The classic rash usually appears two or three days after the abnormal skin sensations begin, but
might lag for up to two weeks. It typically starts out as a reddened maculopapular outbreak. That means it consists of small spots, some of which are flat, others in the form of raised bumps. New lesions appear over the next three to five days. They spread in a proximal to distal direction and usually follow the path of a single sensory spinal nerve, on one side of the body.
The initial rash evolves into vesicles (tiny blisters) which become cloudy and eventually scab or crust over in seven to ten days. One patient might have best described the rash at this stage as he reminisced about his own experience. His comment was, “I see why they call it shingles. It looked like and felt like the shingles on a roof.” The lesions usually heal within two to four weeks after their onset. But they often leave scarring and changes in skin color.
The rash most commonly occurs between the T1 and L2 dermatomes. That means in the skin regions between the upper chest and the lower abdomen or the inner arms. In about 15% of the cases the rash follows the path of the upper division of cranial nerve V. In addition to causing a painful swollen rash of the upper face including the forehead and eyelids, shingles in this area can damage the eye and threaten vision.

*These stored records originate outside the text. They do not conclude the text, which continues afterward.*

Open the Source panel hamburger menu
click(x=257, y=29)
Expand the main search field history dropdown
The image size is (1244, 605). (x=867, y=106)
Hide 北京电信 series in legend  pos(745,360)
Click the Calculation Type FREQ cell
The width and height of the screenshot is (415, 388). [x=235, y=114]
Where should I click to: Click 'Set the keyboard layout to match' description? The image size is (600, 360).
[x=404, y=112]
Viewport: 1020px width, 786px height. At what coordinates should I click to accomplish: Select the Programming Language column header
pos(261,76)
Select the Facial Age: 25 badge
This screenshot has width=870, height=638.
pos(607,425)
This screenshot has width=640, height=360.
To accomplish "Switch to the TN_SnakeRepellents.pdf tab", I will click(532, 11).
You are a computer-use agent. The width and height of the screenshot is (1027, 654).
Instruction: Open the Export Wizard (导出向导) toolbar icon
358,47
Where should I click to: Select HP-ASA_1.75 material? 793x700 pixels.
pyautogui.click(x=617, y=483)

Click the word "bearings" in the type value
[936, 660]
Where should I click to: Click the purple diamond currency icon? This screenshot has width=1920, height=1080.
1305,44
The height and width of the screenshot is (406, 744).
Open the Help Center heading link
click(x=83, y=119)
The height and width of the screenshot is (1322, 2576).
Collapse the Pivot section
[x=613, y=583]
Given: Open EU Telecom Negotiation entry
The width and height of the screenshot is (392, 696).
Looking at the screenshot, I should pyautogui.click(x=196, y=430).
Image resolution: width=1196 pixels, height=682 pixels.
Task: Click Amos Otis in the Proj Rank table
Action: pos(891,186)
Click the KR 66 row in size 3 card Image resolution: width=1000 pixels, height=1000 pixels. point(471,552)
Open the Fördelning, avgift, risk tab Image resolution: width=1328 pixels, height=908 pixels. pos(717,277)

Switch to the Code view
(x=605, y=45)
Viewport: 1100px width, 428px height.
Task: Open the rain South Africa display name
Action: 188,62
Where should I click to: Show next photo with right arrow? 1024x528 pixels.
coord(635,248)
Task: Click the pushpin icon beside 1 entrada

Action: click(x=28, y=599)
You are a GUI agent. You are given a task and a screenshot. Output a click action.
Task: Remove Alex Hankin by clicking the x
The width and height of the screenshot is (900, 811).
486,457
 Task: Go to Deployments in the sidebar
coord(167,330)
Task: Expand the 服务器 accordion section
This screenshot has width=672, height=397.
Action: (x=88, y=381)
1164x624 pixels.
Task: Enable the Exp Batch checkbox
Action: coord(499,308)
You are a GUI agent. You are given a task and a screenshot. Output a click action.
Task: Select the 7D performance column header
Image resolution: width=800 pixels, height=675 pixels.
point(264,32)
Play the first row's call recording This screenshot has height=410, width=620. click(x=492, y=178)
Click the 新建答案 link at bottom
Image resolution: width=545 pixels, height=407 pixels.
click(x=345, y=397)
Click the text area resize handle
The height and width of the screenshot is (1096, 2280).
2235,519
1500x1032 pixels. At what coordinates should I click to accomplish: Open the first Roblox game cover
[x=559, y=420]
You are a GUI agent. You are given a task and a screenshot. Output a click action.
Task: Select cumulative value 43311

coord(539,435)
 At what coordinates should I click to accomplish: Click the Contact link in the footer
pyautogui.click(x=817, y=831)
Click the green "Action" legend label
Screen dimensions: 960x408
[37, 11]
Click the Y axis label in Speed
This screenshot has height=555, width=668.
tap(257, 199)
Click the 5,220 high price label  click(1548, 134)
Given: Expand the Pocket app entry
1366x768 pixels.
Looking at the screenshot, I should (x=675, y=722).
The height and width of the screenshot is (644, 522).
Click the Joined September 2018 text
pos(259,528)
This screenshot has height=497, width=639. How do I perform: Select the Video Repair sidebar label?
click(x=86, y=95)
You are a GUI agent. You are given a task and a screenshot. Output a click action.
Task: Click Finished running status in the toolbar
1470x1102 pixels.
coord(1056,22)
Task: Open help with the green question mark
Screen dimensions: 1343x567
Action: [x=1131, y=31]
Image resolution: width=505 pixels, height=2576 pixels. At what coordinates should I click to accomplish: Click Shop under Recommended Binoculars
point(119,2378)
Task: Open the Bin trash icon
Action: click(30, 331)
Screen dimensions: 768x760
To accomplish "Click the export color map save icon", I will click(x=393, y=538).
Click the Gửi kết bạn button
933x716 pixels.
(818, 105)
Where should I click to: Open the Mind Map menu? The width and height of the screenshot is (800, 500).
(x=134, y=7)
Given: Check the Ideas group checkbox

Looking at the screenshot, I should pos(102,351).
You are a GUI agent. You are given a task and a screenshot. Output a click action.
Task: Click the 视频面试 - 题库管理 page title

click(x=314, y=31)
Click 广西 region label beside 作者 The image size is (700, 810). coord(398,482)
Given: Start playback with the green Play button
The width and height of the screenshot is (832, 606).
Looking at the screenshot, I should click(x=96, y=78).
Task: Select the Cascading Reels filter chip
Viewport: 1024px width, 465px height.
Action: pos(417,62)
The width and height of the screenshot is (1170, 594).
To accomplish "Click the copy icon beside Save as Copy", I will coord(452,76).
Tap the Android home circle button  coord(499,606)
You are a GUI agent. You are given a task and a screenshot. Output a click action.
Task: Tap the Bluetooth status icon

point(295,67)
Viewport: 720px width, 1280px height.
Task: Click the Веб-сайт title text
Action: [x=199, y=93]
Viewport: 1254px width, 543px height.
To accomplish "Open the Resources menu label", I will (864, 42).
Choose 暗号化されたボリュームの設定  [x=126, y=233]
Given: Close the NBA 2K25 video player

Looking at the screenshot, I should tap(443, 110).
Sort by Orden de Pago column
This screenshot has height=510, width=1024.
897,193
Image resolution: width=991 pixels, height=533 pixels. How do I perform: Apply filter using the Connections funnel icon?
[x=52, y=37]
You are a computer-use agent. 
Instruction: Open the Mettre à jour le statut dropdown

The pain may or may not fully subside with the resolution of the rash. In some patients it lingers for several days after the rash has disappeared. Postherpetic neuralgia is sustained pain for at least 90 days after the rash has ceased. It is a complication that 20% of people with shingles experience. Most cases of it occur in patients 50 years of age and older.
Is shingles contagious?
Shingles is not contagious, given the fact that a person with it cannot transmit that disease to someone else. The virus is contagious though in that a person with shingles can transmit VZV to someone who has never had exposure to it, in which case that person can develop chickenpox. Shingles cannot spread from a person who actively has it to a person who has had chickenpox before though. The reason is the latter has some natural immunity against VZV by virtue of having had chickenpox.
To end on a bright note, the passage of VZV might be beneficial with regard to older people contracting it. The thinking is that contact with the virus might boost their waning immunity against it. If this is correct, the exposure to it serves as a quasi-vaccination to prevent a future bout of shingles. This notion is theoretical but not proven at this point.